As a project grounded in literary history, CoDA is focussed on Coleman’s first expatriate period in Europe, when she immersed herself in modernist art, culture, and communities. Her poems appeared in little magazines like transition, and she was noted for her ground-breaking treatment of postpartum depression in her surrealist novel The Shutter of Snow. Her network of friends, lovers, and acquaintances included pivotal creative and intellectual figures of the day such as George Barker, Djuna Barnes, Kay Boyle, T.S. Eliot, Emma Goldman, Peggy Guggenheim, Ernest Hemingway, Humphrey Jennings, Dylan Thomas, and Antonia White. From 1929 to 1937 (at which point she returned to the U.S.), Coleman served as an intimate chronicler of the times. She produced about one thousand leaves of her journal in largely typed, single-spaced manuscript pages; it was her habit to type two columns, or leaves, per horizontal letter-sized page, writing by hand in general only if her ribbon was used up or if she could not access a typewriter when travelling. Her method of composition signals her public aspirations for the document, for she came to view it aesthetically and deserving of an audience. Her diary is a testament to her conviction that “Life is the rough draft of art,” and to her ongoing agenda to translate the rough draft of her life into an enduring literary work.

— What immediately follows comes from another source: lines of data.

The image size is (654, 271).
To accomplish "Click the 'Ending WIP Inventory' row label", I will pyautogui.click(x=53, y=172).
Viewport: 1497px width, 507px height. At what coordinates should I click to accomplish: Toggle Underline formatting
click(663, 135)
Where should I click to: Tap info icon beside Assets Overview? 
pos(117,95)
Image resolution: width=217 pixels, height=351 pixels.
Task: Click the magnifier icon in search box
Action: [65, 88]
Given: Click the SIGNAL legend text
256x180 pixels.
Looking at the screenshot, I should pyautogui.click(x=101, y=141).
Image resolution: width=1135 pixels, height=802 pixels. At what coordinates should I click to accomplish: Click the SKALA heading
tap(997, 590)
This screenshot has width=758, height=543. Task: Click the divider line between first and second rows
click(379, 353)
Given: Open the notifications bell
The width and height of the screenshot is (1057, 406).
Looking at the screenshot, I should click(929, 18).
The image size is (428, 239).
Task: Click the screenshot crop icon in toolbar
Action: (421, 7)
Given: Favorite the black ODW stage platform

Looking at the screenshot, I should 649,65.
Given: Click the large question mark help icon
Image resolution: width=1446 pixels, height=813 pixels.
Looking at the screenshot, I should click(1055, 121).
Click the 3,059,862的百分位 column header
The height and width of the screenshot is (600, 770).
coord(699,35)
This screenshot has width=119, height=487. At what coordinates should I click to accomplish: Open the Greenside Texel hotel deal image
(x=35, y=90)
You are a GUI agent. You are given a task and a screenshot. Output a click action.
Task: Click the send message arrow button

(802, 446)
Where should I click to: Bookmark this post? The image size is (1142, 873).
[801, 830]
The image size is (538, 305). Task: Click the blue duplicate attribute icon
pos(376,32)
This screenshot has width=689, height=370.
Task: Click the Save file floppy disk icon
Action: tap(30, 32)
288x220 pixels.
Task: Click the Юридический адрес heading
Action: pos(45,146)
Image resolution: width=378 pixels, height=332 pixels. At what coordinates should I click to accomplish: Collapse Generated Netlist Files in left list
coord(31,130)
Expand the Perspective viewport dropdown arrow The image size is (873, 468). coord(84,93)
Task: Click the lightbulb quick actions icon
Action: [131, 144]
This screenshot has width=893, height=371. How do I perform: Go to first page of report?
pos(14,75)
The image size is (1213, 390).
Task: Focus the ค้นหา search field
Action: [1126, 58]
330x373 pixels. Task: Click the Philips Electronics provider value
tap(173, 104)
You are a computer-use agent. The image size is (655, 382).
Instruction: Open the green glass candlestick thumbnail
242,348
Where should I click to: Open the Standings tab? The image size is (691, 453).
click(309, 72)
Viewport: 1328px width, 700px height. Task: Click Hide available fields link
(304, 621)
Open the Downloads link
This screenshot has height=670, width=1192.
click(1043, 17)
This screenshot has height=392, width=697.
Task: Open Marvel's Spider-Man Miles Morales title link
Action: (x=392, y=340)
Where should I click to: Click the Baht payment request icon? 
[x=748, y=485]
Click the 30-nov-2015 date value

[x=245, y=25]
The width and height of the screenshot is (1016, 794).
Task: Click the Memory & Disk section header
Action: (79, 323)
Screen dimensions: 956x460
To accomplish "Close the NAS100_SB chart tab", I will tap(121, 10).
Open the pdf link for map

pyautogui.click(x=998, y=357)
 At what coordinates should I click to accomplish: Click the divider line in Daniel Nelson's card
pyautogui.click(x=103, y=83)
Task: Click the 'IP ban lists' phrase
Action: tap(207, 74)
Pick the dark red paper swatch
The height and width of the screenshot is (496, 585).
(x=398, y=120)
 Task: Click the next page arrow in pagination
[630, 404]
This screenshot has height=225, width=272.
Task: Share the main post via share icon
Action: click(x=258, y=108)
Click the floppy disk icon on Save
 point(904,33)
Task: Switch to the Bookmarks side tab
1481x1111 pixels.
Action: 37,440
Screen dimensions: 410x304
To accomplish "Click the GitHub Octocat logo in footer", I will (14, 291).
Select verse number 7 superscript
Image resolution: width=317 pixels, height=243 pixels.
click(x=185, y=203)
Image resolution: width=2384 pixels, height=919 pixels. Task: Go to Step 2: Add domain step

In publishing a sample of 100 pages of this personal record, CoDA illuminates the contributions of Coleman and her circle to transatlantic modernism. The exhibit includes scans of Coleman’s typed diary pages as well as transcribed versions (with footnotes) for comparison. The site also contains a personography and some photographs of those mentioned in the sample text. Our aim, over time, is to publish the complete modernist diary along with related scholarly articles, and to offer a comprehensive encyclopedia and an interactive map. CoDA is based on Rough Draft: The Modernist Diaries of Emily Holmes Coleman, 1929-1937 (Rowman & Littlefield/University of Delaware Press, 2012), edited by CoDA Project Director and Principal Investigator Elizabeth Podnieks.